Stored items:
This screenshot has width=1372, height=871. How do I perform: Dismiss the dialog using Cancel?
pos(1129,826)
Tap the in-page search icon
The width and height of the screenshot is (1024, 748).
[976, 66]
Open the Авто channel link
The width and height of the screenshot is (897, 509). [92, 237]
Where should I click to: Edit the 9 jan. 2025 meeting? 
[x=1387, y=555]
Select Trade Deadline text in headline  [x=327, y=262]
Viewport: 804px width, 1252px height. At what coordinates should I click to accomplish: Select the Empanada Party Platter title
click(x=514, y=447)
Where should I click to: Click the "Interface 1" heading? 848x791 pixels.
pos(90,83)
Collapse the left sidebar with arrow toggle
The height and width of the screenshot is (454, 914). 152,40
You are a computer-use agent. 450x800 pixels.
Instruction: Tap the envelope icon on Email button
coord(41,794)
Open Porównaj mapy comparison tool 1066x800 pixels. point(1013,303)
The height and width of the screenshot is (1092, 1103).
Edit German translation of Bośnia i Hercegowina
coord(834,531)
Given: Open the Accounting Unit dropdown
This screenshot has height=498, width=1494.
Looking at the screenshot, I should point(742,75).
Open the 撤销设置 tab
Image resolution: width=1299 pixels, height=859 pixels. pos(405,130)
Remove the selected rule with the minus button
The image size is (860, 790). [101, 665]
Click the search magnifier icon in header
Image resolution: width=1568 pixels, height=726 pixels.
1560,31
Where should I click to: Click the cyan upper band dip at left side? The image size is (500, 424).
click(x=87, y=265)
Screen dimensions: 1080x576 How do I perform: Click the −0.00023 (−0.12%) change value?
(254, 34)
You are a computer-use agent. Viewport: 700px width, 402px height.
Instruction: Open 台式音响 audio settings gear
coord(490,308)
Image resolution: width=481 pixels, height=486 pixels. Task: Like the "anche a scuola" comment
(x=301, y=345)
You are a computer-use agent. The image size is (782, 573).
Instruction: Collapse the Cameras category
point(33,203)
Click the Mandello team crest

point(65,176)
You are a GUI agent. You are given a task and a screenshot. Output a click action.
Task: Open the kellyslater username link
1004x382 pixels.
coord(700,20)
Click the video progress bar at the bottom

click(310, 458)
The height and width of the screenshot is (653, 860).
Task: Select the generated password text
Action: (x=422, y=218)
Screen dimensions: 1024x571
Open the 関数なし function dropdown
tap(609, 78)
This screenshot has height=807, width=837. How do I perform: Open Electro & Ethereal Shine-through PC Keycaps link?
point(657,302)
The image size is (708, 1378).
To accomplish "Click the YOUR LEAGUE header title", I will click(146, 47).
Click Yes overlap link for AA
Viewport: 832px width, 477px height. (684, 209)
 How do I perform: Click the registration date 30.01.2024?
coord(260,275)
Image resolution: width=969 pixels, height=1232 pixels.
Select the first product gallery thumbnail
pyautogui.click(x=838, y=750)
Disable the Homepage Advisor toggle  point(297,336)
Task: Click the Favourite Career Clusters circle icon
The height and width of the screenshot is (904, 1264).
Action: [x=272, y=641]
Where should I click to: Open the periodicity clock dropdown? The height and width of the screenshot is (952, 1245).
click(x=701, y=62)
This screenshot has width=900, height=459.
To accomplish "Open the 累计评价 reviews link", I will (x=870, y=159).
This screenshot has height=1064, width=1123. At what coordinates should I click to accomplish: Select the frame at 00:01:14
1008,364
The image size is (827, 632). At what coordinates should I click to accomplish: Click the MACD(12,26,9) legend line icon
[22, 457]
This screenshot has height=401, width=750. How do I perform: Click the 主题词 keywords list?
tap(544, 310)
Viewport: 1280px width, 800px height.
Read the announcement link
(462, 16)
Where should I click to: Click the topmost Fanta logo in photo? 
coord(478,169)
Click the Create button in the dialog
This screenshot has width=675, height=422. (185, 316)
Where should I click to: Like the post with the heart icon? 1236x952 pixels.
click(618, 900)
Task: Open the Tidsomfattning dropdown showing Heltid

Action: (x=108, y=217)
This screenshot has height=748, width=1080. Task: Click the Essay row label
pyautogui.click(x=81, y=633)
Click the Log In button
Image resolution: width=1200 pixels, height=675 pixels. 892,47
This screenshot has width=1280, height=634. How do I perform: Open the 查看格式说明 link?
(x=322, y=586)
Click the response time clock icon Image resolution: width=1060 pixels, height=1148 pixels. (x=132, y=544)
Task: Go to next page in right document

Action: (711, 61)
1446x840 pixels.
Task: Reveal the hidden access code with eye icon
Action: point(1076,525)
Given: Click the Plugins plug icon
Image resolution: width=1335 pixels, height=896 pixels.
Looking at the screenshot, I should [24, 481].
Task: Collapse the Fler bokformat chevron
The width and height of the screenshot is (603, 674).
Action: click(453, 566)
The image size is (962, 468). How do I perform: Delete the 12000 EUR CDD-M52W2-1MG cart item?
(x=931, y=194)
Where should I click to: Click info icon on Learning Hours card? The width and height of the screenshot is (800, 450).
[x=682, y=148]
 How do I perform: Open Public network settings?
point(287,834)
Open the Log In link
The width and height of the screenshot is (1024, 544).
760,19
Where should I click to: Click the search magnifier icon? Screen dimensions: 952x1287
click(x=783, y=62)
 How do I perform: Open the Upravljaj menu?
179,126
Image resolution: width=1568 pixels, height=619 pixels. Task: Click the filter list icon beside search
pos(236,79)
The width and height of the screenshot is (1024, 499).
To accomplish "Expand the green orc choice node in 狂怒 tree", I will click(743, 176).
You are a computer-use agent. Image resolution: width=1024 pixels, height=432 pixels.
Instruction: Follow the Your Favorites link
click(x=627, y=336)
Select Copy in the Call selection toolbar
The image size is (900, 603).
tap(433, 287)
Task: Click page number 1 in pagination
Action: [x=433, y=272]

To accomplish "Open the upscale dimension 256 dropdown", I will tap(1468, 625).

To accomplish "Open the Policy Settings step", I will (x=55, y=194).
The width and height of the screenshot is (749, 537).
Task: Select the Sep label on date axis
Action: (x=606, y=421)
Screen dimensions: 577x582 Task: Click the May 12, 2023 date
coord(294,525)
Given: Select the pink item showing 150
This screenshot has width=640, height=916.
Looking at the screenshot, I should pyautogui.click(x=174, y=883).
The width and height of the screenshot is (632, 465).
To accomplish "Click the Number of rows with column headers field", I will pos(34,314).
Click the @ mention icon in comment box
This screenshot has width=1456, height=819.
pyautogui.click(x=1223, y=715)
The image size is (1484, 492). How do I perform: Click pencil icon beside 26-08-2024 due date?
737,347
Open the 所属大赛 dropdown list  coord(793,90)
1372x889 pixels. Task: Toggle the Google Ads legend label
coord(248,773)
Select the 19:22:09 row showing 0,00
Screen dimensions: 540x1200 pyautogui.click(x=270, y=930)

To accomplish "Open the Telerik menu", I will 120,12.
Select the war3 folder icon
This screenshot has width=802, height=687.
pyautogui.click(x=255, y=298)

### Description of the task
Transcribe the data. Leave every line exactly as it is.

### Output of the task
This screenshot has width=1372, height=871. How do I perform: Dismiss the dialog using Cancel?
pos(1129,826)
Tap the in-page search icon
The width and height of the screenshot is (1024, 748).
[976, 66]
Open the Авто channel link
The width and height of the screenshot is (897, 509). [92, 237]
Where should I click to: Edit the 9 jan. 2025 meeting? 
[x=1387, y=555]
Select Trade Deadline text in headline  [x=327, y=262]
Viewport: 804px width, 1252px height. At what coordinates should I click to accomplish: Select the Empanada Party Platter title
click(x=514, y=447)
Where should I click to: Click the "Interface 1" heading? 848x791 pixels.
pos(90,83)
Collapse the left sidebar with arrow toggle
The height and width of the screenshot is (454, 914). 152,40
You are a computer-use agent. 450x800 pixels.
Instruction: Tap the envelope icon on Email button
coord(41,794)
Open Porównaj mapy comparison tool 1066x800 pixels. point(1013,303)
The height and width of the screenshot is (1092, 1103).
Edit German translation of Bośnia i Hercegowina
coord(834,531)
Given: Open the Accounting Unit dropdown
This screenshot has height=498, width=1494.
Looking at the screenshot, I should point(742,75).
Open the 撤销设置 tab
Image resolution: width=1299 pixels, height=859 pixels. pos(405,130)
Remove the selected rule with the minus button
The image size is (860, 790). [101, 665]
Click the search magnifier icon in header
Image resolution: width=1568 pixels, height=726 pixels.
1560,31
Where should I click to: Click the cyan upper band dip at left side? The image size is (500, 424).
click(x=87, y=265)
Screen dimensions: 1080x576 How do I perform: Click the −0.00023 (−0.12%) change value?
(254, 34)
You are a computer-use agent. Viewport: 700px width, 402px height.
Instruction: Open 台式音响 audio settings gear
coord(490,308)
Image resolution: width=481 pixels, height=486 pixels. Task: Like the "anche a scuola" comment
(x=301, y=345)
You are a computer-use agent. The image size is (782, 573).
Instruction: Collapse the Cameras category
point(33,203)
Click the Mandello team crest

point(65,176)
You are a GUI agent. You are given a task and a screenshot. Output a click action.
Task: Open the kellyslater username link
1004x382 pixels.
coord(700,20)
Click the video progress bar at the bottom

click(310, 458)
The height and width of the screenshot is (653, 860).
Task: Select the generated password text
Action: (x=422, y=218)
Screen dimensions: 1024x571
Open the 関数なし function dropdown
tap(609, 78)
This screenshot has height=807, width=837. How do I perform: Open Electro & Ethereal Shine-through PC Keycaps link?
point(657,302)
The image size is (708, 1378).
To accomplish "Click the YOUR LEAGUE header title", I will click(146, 47).
Click Yes overlap link for AA
Viewport: 832px width, 477px height. (684, 209)
 How do I perform: Click the registration date 30.01.2024?
coord(260,275)
Image resolution: width=969 pixels, height=1232 pixels.
Select the first product gallery thumbnail
pyautogui.click(x=838, y=750)
Disable the Homepage Advisor toggle  point(297,336)
Task: Click the Favourite Career Clusters circle icon
The height and width of the screenshot is (904, 1264).
Action: [x=272, y=641]
Where should I click to: Open the periodicity clock dropdown? The height and width of the screenshot is (952, 1245).
click(x=701, y=62)
This screenshot has width=900, height=459.
To accomplish "Open the 累计评价 reviews link", I will (x=870, y=159).
This screenshot has height=1064, width=1123. At what coordinates should I click to accomplish: Select the frame at 00:01:14
1008,364
The image size is (827, 632). At what coordinates should I click to accomplish: Click the MACD(12,26,9) legend line icon
[22, 457]
This screenshot has height=401, width=750. How do I perform: Click the 主题词 keywords list?
tap(544, 310)
Viewport: 1280px width, 800px height.
Read the announcement link
(462, 16)
Where should I click to: Click the topmost Fanta logo in photo? 
coord(478,169)
Click the Create button in the dialog
This screenshot has width=675, height=422. (185, 316)
Where should I click to: Like the post with the heart icon? 1236x952 pixels.
click(618, 900)
Task: Open the Tidsomfattning dropdown showing Heltid

Action: (x=108, y=217)
This screenshot has height=748, width=1080. Task: Click the Essay row label
pyautogui.click(x=81, y=633)
Click the Log In button
Image resolution: width=1200 pixels, height=675 pixels. 892,47
This screenshot has width=1280, height=634. How do I perform: Open the 查看格式说明 link?
(x=322, y=586)
Click the response time clock icon Image resolution: width=1060 pixels, height=1148 pixels. (x=132, y=544)
Task: Go to next page in right document

Action: (711, 61)
1446x840 pixels.
Task: Reveal the hidden access code with eye icon
Action: point(1076,525)
Given: Click the Plugins plug icon
Image resolution: width=1335 pixels, height=896 pixels.
Looking at the screenshot, I should [24, 481].
Task: Collapse the Fler bokformat chevron
The width and height of the screenshot is (603, 674).
Action: click(453, 566)
The image size is (962, 468). How do I perform: Delete the 12000 EUR CDD-M52W2-1MG cart item?
(x=931, y=194)
Where should I click to: Click info icon on Learning Hours card? The width and height of the screenshot is (800, 450).
[x=682, y=148]
 How do I perform: Open Public network settings?
point(287,834)
Open the Log In link
The width and height of the screenshot is (1024, 544).
760,19
Where should I click to: Click the search magnifier icon? Screen dimensions: 952x1287
click(x=783, y=62)
 How do I perform: Open the Upravljaj menu?
179,126
Image resolution: width=1568 pixels, height=619 pixels. Task: Click the filter list icon beside search
pos(236,79)
The width and height of the screenshot is (1024, 499).
To accomplish "Expand the green orc choice node in 狂怒 tree", I will click(743, 176).
You are a computer-use agent. Image resolution: width=1024 pixels, height=432 pixels.
Instruction: Follow the Your Favorites link
click(x=627, y=336)
Select Copy in the Call selection toolbar
The image size is (900, 603).
tap(433, 287)
Task: Click page number 1 in pagination
Action: [x=433, y=272]

To accomplish "Open the upscale dimension 256 dropdown", I will tap(1468, 625).

To accomplish "Open the Policy Settings step", I will (x=55, y=194).
The width and height of the screenshot is (749, 537).
Task: Select the Sep label on date axis
Action: (x=606, y=421)
Screen dimensions: 577x582 Task: Click the May 12, 2023 date
coord(294,525)
Given: Select the pink item showing 150
This screenshot has width=640, height=916.
Looking at the screenshot, I should pyautogui.click(x=174, y=883).
The width and height of the screenshot is (632, 465).
To accomplish "Click the Number of rows with column headers field", I will pos(34,314).
Click the @ mention icon in comment box
This screenshot has width=1456, height=819.
pyautogui.click(x=1223, y=715)
The image size is (1484, 492). How do I perform: Click pencil icon beside 26-08-2024 due date?
737,347
Open the 所属大赛 dropdown list  coord(793,90)
1372x889 pixels. Task: Toggle the Google Ads legend label
coord(248,773)
Select the 19:22:09 row showing 0,00
Screen dimensions: 540x1200 pyautogui.click(x=270, y=930)

To accomplish "Open the Telerik menu", I will 120,12.
Select the war3 folder icon
This screenshot has width=802, height=687.
pyautogui.click(x=255, y=298)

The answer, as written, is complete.